Any LPG Gurus care to give some stab in the dark random advice.

I have an automatic 3.5 1989 rangie with a "bitsa" install. Two small tanks in the boot (so no real useable boot space), and BRC Elegance switch with a pair of toggle switches strapped on (they appear to enable/disable the two fuels), which doesn't have a working fuel light set. They all light at start but never show less than full.

The under bonnet section is vaporiser, solenoids, inline valve and mixer as you would imagine.

The vaporiser is a Kar-gas Airod, sometimes badged as a Longas.

The biggest issue is, it will drive great on gas, but won't idle at all. We spent 3 hours on a garage gas analyser last weekend. Everytime we got it to idle cleanly, there was no way it would rev at all. If we got it to Lambda 1 at 3k revs, then it didn't even try to idle. It just dies instantly the revs drop.

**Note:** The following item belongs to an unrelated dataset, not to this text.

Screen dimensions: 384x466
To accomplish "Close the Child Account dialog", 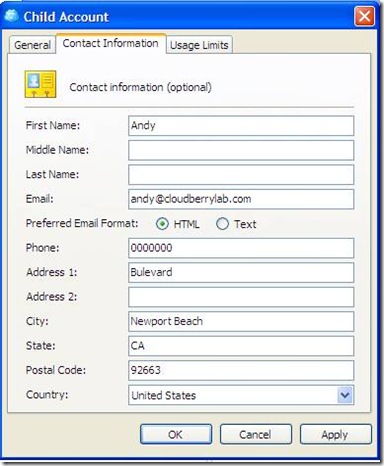I will pyautogui.click(x=364, y=16).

It has had new plugs gapped to .7mm, a new dizzy cap, did fit new Halfords plugs but they wouldn't even let the thing fire never min run at all on petrol. They went back and the old Bosch plugs went back on all good.

So, any suggestions. I'm in Warrington, if anyone can offer a suggestion for a good but cheap mechanic who knows LPG? Doesn't need to have paperwork, just be experienced.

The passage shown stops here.